Author + information
- Steven Feld, MD⁎ ()
- ↵⁎Heart and Vascular Diagnostic Clinic, 1111 West Frank, Suite 202, Lufkin, Texas 75904
I was trained with femoral catheterization techniques and found catheterization from the right radial artery a frustrating experience. Specialized catheters were of no avail in reducing excessive fluoroscopic time or providing the guide catheter support that I was accustomed to from the femoral approach. I nearly abandoned the radial technique. I then chose to cannulate the left radial artery from the left side of the patient with the hole in the drape typically reserved for left femoral access. As a right-handed operator, I position myself between the patient and his abducted left arm.
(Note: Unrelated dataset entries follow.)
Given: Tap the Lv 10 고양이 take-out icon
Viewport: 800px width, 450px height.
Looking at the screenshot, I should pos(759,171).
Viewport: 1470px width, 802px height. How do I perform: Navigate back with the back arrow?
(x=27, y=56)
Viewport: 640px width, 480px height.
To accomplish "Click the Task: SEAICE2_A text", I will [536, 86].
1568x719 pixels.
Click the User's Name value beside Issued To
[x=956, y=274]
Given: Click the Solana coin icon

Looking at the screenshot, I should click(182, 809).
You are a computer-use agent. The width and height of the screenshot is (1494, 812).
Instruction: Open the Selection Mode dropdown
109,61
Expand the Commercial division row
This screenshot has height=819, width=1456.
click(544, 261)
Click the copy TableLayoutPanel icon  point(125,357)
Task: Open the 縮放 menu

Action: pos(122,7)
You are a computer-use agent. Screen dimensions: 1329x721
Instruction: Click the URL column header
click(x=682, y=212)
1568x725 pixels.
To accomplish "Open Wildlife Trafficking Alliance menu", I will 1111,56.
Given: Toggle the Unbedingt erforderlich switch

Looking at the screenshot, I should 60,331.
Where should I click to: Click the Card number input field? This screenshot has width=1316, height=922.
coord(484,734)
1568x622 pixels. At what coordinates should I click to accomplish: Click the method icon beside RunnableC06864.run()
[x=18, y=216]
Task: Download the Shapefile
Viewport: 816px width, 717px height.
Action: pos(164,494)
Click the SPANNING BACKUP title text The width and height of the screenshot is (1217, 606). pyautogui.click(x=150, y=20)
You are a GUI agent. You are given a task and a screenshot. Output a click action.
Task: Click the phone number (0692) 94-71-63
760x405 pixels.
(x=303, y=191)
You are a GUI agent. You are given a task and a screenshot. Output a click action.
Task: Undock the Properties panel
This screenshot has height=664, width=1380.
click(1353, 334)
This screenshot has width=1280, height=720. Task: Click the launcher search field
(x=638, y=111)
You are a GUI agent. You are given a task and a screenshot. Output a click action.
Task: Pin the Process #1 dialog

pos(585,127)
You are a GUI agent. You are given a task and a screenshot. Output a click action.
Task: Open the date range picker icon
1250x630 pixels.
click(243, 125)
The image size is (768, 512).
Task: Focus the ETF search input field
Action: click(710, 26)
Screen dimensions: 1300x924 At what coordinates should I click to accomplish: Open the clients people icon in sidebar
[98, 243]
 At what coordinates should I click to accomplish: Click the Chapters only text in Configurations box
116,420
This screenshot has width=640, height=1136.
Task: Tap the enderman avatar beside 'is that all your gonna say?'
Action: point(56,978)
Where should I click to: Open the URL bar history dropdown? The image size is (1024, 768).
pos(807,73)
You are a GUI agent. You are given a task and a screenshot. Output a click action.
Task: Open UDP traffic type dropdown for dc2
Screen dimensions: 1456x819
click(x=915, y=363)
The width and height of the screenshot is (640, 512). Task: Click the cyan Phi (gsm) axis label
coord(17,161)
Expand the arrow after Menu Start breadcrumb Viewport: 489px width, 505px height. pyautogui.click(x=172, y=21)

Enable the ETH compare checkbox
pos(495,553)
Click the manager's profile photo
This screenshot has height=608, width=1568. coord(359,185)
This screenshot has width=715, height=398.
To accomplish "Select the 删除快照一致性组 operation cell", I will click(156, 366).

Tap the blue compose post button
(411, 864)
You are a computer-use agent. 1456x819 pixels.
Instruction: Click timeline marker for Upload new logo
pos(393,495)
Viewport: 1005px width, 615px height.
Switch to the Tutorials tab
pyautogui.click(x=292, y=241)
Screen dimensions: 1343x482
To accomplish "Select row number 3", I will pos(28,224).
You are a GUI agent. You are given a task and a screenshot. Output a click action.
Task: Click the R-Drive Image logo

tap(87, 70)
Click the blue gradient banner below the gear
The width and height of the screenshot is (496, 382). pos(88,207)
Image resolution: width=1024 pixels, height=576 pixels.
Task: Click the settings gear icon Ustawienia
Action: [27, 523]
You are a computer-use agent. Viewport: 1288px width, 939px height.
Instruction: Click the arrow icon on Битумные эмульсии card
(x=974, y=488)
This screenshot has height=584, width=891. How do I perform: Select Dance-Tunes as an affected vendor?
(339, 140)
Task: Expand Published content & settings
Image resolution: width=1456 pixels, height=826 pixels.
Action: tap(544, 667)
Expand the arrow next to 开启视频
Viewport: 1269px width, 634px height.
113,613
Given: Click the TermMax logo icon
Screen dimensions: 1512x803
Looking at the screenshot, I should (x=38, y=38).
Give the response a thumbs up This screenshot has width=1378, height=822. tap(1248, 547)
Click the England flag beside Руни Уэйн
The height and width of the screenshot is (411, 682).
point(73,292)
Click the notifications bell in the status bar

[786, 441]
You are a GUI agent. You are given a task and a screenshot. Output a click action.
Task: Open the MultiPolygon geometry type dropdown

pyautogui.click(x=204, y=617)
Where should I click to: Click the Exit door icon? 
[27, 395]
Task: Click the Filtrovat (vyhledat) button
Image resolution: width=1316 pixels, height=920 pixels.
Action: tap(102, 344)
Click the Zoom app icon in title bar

After obtaining radial access, we remove the left arm from the arm board and slide the left wrist and drape together, placing the pronated left arm comfortably over the left femoral region. I return to the right side of the patient and proceed with cardiac catheterization from the left radial artery as I would from the left femoral artery, with 1 minor difference: I begin with a Judkin's curve that is a one-half-size less than I would typically use from the femoral approach. I was surprised to learn from the excellent summary of current transradial practice by Bertrand et al. (1) that “the large majority (89.4%) of operators use the right radial artery as the initial side.” Perhaps, this simple technique might lead others comfortable with the femoral approach to consider a much less demanding transition to using the radial artery for cardiac catheterization and intervention. Potential advantages of the radial technique include comfort, safety, and early discharge, including outpatient angioplasty for uncomplicated procedures.